Being the hardest known natural material on earth, a diamond is meant to last forever but is that true? For sure it must be. In nature, they have been deep in the surface of the earth for a million years to date and their resistance to breakage from forceful impacts could not have a better measurement than the cataclysms, which occurred through the different eras that our planet has survived.

Diamonds are around ten times harder than steel, twenty times the compressive strength of granite, and two times harder than tungsten carbide, but ten times more wear-resistant compared with this. The first time diamonds were considered as an everlasting gem was in India, where volcanoes and alluvial deposits propitiated the creation of crystalline carbon.

A Sanskrit text from 296 BC describes the procedure used mining diamonds and recording its hardness properties along with luster and dispersion. The quality of the gems associated diamonds with divinity and their use became a common decoration in Indian, Assyrian, Babylonian, and Persian temples.

In India, the color and shape of diamonds distinguished the different castes and diamond ownership was restricted accordingly. Only kings were allowed to own diamonds of all colors. In Persia, Zoroastrians used diamond as a symbol to find the path to enlightenment, while in Greece, Alexander the Great was astonished at the Valley of Diamonds, where giant snakes with deadly gazes guarded the valley floor studded with diamonds.

Actually, the four Cs measures the indubitable duration of diamonds: cut, clarity, carat, and color. From the balance among these factors, a diamond cannot only last forever, but its face value increases.

Cut refers to the form that a diamond is given that requires a precise geometric proportion to keep its hardness and beauty. Skilled cuts create different facets that determine the diamond’s final shape and brilliance. Popular diamond cuts include round, oval, pear, heart, emerald, marquise, and princess form.

Inclusions or flaws in a diamond determine its purity and clarity.
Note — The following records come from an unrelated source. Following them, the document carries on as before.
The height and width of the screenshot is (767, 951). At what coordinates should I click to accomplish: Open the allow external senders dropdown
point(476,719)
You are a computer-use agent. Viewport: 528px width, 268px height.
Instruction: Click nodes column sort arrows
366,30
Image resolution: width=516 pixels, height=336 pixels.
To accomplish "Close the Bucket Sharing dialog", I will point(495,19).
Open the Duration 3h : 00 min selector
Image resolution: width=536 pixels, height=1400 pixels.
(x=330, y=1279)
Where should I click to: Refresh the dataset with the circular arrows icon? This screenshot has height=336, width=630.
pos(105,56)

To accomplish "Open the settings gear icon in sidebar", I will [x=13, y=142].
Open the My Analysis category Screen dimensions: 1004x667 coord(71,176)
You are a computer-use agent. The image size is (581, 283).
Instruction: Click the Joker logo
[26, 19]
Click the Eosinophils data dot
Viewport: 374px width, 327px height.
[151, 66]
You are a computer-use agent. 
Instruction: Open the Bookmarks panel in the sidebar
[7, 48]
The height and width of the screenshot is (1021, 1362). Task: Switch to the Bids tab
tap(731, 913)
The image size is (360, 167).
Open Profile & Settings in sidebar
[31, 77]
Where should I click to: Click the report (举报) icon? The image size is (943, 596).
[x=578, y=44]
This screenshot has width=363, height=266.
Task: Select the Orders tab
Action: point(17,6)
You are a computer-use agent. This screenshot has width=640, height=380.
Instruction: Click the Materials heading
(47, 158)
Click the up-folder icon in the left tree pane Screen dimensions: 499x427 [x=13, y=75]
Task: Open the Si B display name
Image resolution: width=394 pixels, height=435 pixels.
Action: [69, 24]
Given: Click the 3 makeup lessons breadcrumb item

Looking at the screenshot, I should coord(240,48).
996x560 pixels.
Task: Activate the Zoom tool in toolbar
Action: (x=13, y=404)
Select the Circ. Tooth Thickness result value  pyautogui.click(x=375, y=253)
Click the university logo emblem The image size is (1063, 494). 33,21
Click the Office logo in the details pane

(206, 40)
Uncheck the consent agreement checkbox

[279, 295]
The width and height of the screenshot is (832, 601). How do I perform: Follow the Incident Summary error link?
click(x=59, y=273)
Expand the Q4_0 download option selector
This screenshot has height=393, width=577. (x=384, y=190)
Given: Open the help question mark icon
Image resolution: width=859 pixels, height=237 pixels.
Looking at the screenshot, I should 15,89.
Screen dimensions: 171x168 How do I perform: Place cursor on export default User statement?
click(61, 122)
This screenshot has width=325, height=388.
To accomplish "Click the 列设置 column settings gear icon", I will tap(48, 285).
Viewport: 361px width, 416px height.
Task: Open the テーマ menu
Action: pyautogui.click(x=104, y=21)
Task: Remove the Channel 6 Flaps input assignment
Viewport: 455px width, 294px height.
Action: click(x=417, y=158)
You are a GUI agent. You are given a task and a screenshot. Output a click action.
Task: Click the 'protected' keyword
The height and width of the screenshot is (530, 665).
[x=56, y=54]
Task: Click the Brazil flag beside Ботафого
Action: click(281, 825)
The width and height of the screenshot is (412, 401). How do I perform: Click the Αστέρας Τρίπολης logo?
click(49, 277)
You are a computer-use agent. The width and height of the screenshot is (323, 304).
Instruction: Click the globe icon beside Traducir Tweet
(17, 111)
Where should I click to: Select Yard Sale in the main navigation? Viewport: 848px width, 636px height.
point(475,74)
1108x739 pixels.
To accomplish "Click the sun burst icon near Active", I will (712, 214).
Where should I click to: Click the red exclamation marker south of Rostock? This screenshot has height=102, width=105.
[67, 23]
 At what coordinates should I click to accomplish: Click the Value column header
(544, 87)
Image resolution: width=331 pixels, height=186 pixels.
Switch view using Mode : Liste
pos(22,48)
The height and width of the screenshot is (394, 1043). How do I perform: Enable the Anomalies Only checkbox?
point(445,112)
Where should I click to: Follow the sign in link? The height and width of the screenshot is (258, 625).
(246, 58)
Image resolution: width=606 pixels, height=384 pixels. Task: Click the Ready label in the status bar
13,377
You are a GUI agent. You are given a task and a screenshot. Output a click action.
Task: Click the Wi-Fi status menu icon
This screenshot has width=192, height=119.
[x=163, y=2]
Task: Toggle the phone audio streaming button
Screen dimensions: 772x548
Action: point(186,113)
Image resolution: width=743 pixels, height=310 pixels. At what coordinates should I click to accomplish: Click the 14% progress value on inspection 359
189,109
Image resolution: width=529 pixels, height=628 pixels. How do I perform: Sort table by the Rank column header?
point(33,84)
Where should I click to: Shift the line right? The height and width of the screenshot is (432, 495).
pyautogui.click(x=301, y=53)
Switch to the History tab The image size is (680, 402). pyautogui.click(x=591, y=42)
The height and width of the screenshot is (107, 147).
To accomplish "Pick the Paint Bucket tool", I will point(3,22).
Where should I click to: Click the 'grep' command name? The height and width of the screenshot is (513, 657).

Diamonds are extracted from deep beneath the earth, as mineral carbon might it may come with traces of other elements trapped in them, which gives each gem a unique natural characteristic. Diamonds are catalogued into levels of clarity that range from flawless, moving down to VVS (Very Very Slight), VS (Very Slight) and SI (Slightly Included).

Carat is the weight that measures the mass of a diamond, equivalent to 200 milligrams per carat. Carats are often confused with dimensions of a diamond, which is inaccurate because dimensions are influenced directly by the cut of a diamond rather that its weight. This means that a small diamond in appearance can have more carats than another diamonds of bigger surface dimensions.

Color is resulted from the nature of the diamond. Colorlessness diamonds is a term commonly used to indicate transparent diamonds, which color scale is in the range between D to Z, that some people just refer as “white diamonds”, but going from icy white to light yellow.

However, depending on flaws and inclusions in carbon, diamonds can take another rare color that makes them even more expensive gems. The most sought-after diamonds are pink, followed by blue that sometimes are confused with the Blue opaque Zephyrs or Ceylon.